Improving execution times

Problem: You’re trying to work with epydemic and it’s sooo sloooooow.

Solution: Welcome to scientific computing. Speed is always a problem.

epydemic is a Python library. The advantages of using Python are ease of programming, ease of integration, and the availability of lots of libraries (including epydemic) that can massively reduce the amount of programming effort required to address a problem. Using it is “standing on the shoulders of giants” in the code space, just as we do in science.

The disadvantage of Python is that it’s an interpreted language, meaning that it’s slow relative to languages like C, C++, or Fortran, that might otherwise be used for scientific computing. Some measurements suggest that Python is about 100x slower than C. Essentially you trade-off speed of development and integration against speed of experimental execution.

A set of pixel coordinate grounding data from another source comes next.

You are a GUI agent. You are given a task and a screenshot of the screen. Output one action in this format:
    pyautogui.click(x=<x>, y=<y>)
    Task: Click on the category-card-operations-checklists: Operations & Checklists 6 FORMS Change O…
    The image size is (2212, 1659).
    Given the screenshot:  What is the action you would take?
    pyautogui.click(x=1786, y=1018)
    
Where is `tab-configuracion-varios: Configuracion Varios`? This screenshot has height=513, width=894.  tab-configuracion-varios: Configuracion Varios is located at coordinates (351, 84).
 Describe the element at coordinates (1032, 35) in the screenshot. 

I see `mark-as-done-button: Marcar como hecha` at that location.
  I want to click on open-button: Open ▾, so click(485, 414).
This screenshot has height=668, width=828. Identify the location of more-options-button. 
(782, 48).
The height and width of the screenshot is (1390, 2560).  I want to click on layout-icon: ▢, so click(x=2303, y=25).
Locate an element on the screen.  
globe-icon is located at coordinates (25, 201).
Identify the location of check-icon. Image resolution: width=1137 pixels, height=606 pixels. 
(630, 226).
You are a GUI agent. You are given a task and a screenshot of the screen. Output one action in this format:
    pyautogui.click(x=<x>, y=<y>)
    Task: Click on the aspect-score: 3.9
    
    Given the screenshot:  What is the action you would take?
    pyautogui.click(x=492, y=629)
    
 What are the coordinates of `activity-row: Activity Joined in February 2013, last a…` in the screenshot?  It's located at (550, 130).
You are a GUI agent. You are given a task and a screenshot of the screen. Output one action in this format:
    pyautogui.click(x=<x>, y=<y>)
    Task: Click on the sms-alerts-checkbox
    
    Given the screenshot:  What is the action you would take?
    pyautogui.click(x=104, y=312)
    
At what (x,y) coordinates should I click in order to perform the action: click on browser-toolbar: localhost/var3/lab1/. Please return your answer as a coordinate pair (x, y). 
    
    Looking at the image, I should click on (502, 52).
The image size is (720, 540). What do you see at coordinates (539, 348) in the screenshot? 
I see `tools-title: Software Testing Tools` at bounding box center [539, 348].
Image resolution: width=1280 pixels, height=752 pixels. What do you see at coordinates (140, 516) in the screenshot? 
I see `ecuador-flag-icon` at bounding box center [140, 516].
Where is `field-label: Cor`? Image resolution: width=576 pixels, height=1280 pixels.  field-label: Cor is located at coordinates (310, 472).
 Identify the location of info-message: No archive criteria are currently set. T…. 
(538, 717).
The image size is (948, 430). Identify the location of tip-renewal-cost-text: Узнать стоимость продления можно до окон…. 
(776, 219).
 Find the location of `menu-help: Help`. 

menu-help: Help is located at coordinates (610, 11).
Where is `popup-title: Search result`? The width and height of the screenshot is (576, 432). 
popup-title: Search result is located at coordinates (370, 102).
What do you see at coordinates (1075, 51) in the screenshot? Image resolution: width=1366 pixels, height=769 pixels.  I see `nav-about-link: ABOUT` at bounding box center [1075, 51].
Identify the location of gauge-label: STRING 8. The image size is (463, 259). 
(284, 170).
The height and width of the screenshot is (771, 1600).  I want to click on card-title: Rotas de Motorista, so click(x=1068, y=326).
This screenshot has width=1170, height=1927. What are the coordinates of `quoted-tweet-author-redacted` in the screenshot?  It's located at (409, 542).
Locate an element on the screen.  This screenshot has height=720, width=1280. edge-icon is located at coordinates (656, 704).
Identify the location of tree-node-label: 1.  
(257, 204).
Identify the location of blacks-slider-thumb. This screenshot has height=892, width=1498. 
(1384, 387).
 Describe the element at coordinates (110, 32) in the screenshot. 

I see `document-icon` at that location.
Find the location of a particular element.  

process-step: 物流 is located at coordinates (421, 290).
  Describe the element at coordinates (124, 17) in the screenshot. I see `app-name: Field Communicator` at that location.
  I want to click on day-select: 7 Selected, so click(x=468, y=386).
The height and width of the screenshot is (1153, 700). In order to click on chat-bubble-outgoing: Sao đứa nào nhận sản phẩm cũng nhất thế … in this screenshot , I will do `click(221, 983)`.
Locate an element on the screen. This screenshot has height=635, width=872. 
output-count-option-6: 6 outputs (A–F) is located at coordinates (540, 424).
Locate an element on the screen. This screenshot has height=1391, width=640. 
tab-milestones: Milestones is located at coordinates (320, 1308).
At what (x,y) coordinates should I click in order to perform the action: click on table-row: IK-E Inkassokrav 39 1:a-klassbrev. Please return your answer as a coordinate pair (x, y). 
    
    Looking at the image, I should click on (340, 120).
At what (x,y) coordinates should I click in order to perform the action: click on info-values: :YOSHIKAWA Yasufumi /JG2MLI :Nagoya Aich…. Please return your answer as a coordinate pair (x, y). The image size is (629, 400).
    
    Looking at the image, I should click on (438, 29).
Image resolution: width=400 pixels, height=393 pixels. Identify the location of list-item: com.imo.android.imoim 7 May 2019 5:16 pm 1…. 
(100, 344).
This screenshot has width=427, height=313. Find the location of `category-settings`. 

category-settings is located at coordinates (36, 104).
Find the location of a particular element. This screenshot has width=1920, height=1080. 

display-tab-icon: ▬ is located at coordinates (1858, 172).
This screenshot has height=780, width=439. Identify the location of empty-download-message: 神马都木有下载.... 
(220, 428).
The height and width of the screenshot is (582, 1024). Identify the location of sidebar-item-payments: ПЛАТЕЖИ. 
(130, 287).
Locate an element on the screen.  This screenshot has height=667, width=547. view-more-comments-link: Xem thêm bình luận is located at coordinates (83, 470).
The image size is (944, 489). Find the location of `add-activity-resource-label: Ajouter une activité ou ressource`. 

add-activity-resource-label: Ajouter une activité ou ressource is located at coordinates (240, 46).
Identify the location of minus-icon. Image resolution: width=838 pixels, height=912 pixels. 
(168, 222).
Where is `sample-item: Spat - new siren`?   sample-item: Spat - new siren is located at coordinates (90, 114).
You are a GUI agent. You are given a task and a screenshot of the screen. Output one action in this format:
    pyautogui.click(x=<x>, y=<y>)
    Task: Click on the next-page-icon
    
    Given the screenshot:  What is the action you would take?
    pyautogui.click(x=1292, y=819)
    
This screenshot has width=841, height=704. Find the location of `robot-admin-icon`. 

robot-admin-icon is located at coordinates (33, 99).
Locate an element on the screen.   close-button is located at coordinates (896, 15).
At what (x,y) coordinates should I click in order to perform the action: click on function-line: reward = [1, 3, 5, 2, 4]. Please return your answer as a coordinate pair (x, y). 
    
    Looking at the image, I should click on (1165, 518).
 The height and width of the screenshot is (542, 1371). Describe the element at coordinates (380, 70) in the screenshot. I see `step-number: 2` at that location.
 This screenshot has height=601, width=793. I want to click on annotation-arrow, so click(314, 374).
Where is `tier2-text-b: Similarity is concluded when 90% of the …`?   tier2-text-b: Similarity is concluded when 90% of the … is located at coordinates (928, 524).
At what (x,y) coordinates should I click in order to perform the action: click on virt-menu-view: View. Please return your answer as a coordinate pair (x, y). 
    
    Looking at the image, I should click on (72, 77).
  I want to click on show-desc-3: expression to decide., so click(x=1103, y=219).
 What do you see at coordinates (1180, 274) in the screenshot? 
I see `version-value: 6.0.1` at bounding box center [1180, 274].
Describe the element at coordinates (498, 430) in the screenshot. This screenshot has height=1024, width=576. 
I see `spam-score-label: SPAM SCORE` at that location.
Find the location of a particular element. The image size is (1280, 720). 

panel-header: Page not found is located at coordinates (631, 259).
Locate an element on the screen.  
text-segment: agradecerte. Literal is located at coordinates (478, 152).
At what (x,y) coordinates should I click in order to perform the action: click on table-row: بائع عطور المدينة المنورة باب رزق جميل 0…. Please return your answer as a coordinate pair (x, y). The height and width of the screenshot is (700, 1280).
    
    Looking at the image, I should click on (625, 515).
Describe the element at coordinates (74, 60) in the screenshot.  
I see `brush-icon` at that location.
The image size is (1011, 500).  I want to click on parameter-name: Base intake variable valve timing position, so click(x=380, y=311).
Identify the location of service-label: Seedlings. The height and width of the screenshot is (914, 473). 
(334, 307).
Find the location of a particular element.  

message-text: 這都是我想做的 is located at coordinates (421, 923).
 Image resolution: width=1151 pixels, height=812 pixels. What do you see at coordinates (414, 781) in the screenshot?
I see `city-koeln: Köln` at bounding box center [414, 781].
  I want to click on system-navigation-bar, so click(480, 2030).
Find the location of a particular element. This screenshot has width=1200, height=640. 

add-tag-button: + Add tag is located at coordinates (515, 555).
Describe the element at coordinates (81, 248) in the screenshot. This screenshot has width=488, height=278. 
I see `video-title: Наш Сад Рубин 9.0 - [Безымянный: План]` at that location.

This having been said, there are definitely ways of speeding-up your use of epydemic.

Don’t be too ambitious

epydemic will happily deal with processes over networks of the order of \(N = 10^5\) nodes, and can stretch in many cases to \(10^6\) nodes. However, bear in mind that a lot of network algorithms have poor time complexity: they often scale linearly with the number of edges, which is \(O(N^2)\) in the number of nodes, and even the more well-behaved ones seldom drop below \(O(N)\). This mean that the move to \(10^7\) nodes may be painful, especially if you also want to do lots of repetitions.

Having said that, the most important internal data structures within epydemic (which are the loci of nodes and edges at which events happen) have \(O(\log N)\) operations, which helps keep things linear. See Major implementation challenges for a longer discussion.

Use PyPy

The PyPy project describes itself as “a fast, compliant alternative implementation of Python”. It uses a number of alternative approaches to compiling Python code that claim to make a 4.4x improvement in speed. Our experience with running epydemic on PyPy suggests around a 5x speedup over “normal” Python, which is well worth having.

Note however that PyPy is a work in progress and doesn’t support all Python libraries – and annoyingly this includes matplotlib, which means you can’t have a single program that both simulates an epidemic and generates the graphs of the results. You may be able to split the work by having two programs linked through a common lab notebook, but this makes coding (and more especially code maintenance) more delicate. It also doesn’t play well with Jupyter.

The easiest way of using PyPy is to build a virtual environment and then run your epydemic code in that.

Use a multicore workstation

Most modern workstations (and indeed many laptops) are multicore. Since epydemic uses epyc for experimental management, you can use ParallelLab: Running experiments locally in parallel that will make use of the cores you have available. If you have a 16-core machine you might get a (somewhat less than) 16x performance improvement this way.

The use of multicore doesn’t speed up individual simulations: they’re all single-threaded. But it does mean that multiple simulations can run simultaneously.

Use a compute cluster

The use of epyc means that epydemic can run the same experiment in parallel on a compute cluster, using ClusterLab: Flexible, parallel, asynchronous experiments. Again, this doesn’t speed up each individual experiment but does allow multiple experiments to run simultaneously – and since we’re often doing lots of repetitions of experiments, this is a useful way of getting speedup overall.